Berawal dari melihat rambutku yang sudah panjang menggimbal, istri jadi gemes.

“Bang, sini aku potongin rambutmu.”

Entah mengapa saat istri bilang, “Bang. Sini aku potongin rambutmu.” Yang terdengar di telingaku adalah; “Bang, sini aku TEBASIN rambutmu!"

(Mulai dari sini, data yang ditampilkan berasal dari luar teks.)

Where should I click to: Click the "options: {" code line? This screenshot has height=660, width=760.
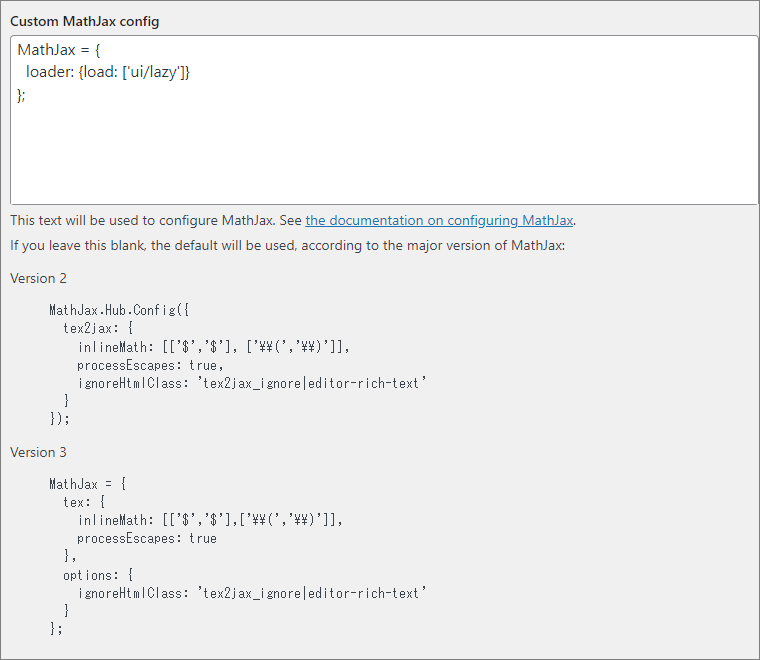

Aku menggeleng cepat. “Enggak, ah, Neng.”

“Kenapa?”

Loh kok kenapa? Bukannya apa, istri memang multitalenan. Bisa masak, bisa ngajarin anak mengaji dan membaca dengan sabar, bisa bantuin aku mengedit naskah untuk buku baru, bisa diajak diskusi tentang kerjaan, serta bisa ngomel dengan bibir berkecepatan cahaya. Tapi untuk memotong rambut? Paling mentok cukur model poni mangkok. Ya, karena memang dia cukurnya pakai mangkok ditaruh di kepala lalu poninya diratain pakai gunting. Si sulung Ayas pernah jadi korbannya.

“Abang gak percaya sama aku?” tanyanya lagi.

“Aku hanya percaya pada Allah, Neng.”

“Tapi aku bisa lihat youtube, Bang.”

Waw! Lihat youtube sodara. Istri bisa lihat youtube!

“Ayas sama Kayla juga bisa lihat youtube, Neng,” ucapku.

Dia menepuk jidat. “Maksudku, aku bisa lihat tutorial mencukur rambut lewat youtube sekarang.”

“Terus kapan motong rambutnya?”

“Ya sekarang. Langsung,” tuturnya tanpa ragu.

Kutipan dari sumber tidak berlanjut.